Other companies are attacking hearing loss from other angles. Novartis is running a phase 1/2 trial testing a gene therapy to deliver the gene for a protein (human atonal transcription factor) and spur the growth of sound-sensing hair cells in the inner ear. That trial began in 2014, has so far enrolled 14 patients with severe hearing loss, and should wrap up in 2019.
Frequency Therapeutics is using small molecule drugs to turn progenitor cells in the inner ear into hair cells, which don’t normally grow back after being damaged. Decibel is taking a variety of approaches, including the repair of connections, or synapses, between key neurons in the inner ear. A founder of Boston-based Decibel, Charles Liberman of the Massachusetts Eye and Ear Infirmary, is also a co-author of the Nature paper.
Jeffrey Holt, an inner-ear researcher at Boston Children’s Hospital and another co-author of the paper, is optimistic about the prospects of novel therapies, but he’s not betting on any one strategy, be it CRISPR, gene therapy or RNA interference (RNAi), which interrupts the cellular production of harmful proteins from messenger RNA. “They may all be useful to target some forms of hearing loss.”
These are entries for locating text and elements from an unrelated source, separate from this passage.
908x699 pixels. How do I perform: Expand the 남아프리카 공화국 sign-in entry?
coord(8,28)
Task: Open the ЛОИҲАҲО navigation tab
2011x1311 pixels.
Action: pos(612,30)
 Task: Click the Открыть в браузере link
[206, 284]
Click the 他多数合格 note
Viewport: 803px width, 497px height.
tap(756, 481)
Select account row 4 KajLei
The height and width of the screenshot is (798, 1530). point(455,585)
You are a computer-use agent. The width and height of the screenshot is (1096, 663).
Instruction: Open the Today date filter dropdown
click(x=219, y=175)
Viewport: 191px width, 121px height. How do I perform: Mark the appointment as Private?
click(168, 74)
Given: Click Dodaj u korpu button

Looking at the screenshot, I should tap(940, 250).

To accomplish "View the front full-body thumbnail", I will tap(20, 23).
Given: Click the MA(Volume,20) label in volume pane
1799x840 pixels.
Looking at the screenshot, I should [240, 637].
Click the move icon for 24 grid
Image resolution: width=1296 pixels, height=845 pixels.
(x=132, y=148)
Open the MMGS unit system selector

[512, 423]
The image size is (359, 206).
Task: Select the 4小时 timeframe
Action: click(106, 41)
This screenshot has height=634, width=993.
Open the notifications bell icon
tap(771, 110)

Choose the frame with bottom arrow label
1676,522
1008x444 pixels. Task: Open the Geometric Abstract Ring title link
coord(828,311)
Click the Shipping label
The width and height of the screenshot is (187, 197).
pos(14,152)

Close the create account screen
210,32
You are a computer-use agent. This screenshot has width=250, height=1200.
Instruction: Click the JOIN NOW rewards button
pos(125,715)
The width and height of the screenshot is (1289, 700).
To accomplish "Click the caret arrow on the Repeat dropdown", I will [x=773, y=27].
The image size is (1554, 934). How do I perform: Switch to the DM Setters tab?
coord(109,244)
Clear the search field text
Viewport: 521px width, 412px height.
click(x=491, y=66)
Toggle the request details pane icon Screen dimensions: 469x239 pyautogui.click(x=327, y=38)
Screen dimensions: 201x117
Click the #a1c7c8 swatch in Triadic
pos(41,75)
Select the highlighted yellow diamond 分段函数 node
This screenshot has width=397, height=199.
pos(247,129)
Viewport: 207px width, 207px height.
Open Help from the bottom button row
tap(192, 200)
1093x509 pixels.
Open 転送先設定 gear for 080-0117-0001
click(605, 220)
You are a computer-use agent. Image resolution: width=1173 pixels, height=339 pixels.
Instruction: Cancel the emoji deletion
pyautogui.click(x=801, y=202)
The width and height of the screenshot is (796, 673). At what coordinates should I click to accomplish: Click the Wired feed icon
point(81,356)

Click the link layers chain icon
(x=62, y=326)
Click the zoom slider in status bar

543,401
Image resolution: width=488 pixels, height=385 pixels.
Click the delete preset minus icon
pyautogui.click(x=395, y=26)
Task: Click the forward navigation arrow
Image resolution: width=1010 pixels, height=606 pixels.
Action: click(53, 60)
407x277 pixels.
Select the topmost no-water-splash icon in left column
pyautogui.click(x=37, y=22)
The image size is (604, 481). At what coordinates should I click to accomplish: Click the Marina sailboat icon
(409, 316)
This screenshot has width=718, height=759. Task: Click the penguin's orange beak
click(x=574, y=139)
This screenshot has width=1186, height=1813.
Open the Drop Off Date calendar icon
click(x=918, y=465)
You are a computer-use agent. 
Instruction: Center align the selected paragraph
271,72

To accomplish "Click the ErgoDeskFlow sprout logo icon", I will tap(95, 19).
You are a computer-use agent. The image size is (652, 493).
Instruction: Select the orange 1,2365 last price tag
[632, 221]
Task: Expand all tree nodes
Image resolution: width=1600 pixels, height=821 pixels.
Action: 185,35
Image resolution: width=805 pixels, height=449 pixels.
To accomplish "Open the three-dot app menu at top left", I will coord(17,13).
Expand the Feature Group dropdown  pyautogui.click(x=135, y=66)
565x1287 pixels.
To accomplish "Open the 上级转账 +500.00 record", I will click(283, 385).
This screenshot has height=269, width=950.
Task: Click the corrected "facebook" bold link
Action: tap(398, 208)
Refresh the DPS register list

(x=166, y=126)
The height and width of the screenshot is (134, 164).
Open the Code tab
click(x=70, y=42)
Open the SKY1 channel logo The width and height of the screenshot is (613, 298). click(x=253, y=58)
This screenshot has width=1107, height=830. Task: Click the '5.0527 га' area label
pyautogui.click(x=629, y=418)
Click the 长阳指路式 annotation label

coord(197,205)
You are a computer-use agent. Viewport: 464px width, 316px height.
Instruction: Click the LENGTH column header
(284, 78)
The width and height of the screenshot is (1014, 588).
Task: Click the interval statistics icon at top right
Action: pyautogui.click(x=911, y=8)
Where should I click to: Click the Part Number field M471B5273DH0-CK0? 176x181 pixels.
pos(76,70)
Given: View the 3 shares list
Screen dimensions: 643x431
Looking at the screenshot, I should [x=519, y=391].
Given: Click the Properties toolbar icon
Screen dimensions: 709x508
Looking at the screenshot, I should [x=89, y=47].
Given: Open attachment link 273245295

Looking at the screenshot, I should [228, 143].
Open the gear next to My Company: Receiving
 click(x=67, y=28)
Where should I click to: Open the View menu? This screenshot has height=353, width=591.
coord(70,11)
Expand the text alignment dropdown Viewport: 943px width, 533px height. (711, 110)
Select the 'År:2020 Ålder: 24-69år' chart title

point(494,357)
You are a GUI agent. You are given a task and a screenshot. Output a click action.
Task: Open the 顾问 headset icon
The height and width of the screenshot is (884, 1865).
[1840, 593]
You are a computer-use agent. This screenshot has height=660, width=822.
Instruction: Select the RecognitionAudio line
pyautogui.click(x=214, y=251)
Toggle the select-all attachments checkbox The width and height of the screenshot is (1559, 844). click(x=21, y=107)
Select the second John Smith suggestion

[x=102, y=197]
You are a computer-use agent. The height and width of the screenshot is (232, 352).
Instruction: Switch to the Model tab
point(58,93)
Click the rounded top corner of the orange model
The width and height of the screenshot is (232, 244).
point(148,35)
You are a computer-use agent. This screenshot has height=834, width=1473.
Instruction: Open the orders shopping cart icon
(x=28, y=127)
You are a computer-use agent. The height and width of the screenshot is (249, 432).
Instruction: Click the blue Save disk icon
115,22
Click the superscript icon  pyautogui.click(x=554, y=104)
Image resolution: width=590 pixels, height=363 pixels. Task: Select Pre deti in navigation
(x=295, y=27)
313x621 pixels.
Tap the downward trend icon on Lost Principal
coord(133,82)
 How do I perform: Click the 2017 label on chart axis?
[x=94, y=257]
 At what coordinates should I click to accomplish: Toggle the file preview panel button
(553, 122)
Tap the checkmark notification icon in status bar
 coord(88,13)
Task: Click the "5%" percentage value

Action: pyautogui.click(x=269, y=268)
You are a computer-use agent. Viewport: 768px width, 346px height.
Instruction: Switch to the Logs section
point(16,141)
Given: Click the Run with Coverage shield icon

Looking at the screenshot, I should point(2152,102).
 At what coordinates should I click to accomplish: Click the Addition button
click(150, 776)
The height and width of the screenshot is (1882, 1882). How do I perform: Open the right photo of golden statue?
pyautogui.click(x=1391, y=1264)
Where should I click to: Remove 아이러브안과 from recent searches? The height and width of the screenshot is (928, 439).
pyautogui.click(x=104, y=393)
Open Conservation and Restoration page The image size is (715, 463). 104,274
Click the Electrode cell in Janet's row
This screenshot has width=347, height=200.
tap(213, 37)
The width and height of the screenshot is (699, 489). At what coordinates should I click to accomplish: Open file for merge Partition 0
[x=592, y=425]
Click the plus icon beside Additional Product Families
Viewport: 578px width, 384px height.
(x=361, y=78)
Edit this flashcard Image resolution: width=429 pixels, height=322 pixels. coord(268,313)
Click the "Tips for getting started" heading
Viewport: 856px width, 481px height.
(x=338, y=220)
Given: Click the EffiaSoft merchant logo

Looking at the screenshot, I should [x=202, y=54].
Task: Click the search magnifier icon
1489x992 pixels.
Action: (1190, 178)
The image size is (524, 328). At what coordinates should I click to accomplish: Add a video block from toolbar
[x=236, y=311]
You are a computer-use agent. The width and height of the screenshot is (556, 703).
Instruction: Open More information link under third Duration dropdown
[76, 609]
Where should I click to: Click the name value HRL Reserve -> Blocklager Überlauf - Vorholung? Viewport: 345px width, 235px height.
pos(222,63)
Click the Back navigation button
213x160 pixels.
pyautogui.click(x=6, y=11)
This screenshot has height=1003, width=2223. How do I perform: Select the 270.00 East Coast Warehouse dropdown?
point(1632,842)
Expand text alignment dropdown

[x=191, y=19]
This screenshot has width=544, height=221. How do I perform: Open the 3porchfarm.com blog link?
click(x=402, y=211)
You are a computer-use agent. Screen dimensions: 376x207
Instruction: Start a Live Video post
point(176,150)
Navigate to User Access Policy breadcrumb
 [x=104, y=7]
Each strategy has its pros and cons, says Holt, who is a scientific advisor to Frequency, based in Woburn, MA. For example, RNAi may require multiple treatments to maintain the positive effect. And gene therapy’s success will depend on the new gene producing enough protein in the right type of cell. The efficiency of CRISPR needs improvement, and it may need to be tailored to each patient’s unique DNA sequence, he adds.
That might be the key to future hearing loss treatments of all kinds, says Holt. Hearing loss can stem from a variety of causes, from toxins and loud sounds to infection and inherited genetics. “I think we will need to invoke a precision medicine approach” to make sure the treatment is appropriate for the cause of the hearing loss, says Holt.